++++ TEXTE FOURNI ++++

Les Frac ont aussi pour missions d’assurer la diffusion et la médiation autour des œuvres, et peuvent également, à cette fin, faire appel aux artistes. Enfin, les résidences d’artistes ont été particulièrement nombreuses cette année. Par leurs multiples missions, les Frac ont une souplesse quant au déploiement de leurs actions. Dans ce contexte de fermeture, ils ont fait en sorte de trouver de bons compromis dans le respect des règles sanitaires pour atteindre ces deux objectifs qui sont l’aide aux artistes et le fait de toucher les publics.
Par définition, le Frac est disruptif, il s’inscrit en faux par rapport au prêt-à-penser
La mobilité des collections a donc été bien réelle ?
Cela a été un effort de tous les jours auquel est venue s’ajouter une plateforme, lesfrac.com qui est le site internet qui permet d’avoir accès à la totalité du projet des Frac.
Un site qui sera lancé pendant le week-end des Frac.
Il l’est déjà, mais il se remplit de jour en jour et sera pleinement opérationnel pour le week-end des Frac. C’est un travail énorme, tous les Frac ont joué le jeu. C’est un projet de groupe qui n’a de sens qui si tout le monde le suit.
Programmation d’un côté, présentation des collections de l’autre, quel est le but principal de cet outil ?

++++ DONNÉES SOURCES ++++

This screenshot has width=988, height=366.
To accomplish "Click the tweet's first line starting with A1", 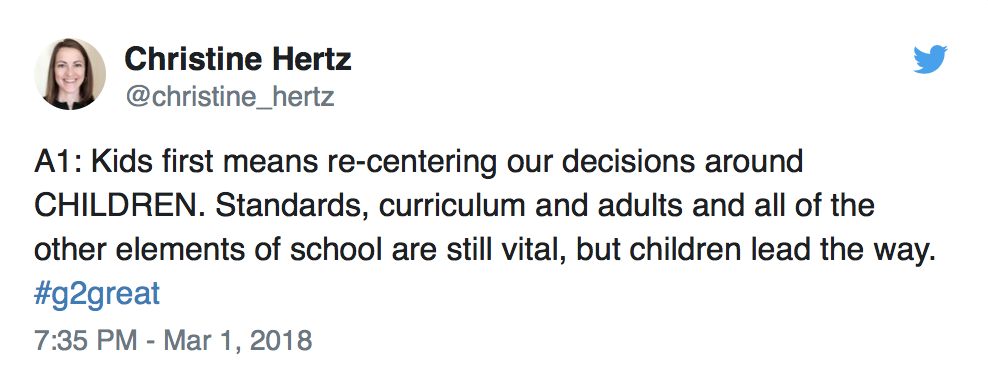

++++

**CONSIGNES DE TRAVAIL**.
a – Dans le texte sur les Frac, quel site internet donne accès à la totalité du projet des Frac ?
b – Poursuivez, s'il vous plaît, le texte sur les Frac à la suite de sa dernière phrase.

**RÉSULTATS PAR TÂCHE**.
a – lesfrac.com

b –
Lorsqu’un internaute souhaitait avoir une vue d’ensemble de l’activité des Frac, rien n’existait jusque là. Soit il allait sur le site internet du Frac de sa région, soit il était dirigé vers le site de Platform dont le contenu est sommaire. Rien ne donnait une vision globale du projet. Or nous n’accomplissons bien notre mission que si le public a accès à nous. Il nous fallait cette passerelle. À l’avenir, nous allons encore améliorer l’écosystème digital et nous concentrer en particulier sur les réseaux sociaux. L’idée est de créer un parcours fluide.
Les Frac ont donc réussi à maintenir l’intégralité de leurs missions depuis un an ?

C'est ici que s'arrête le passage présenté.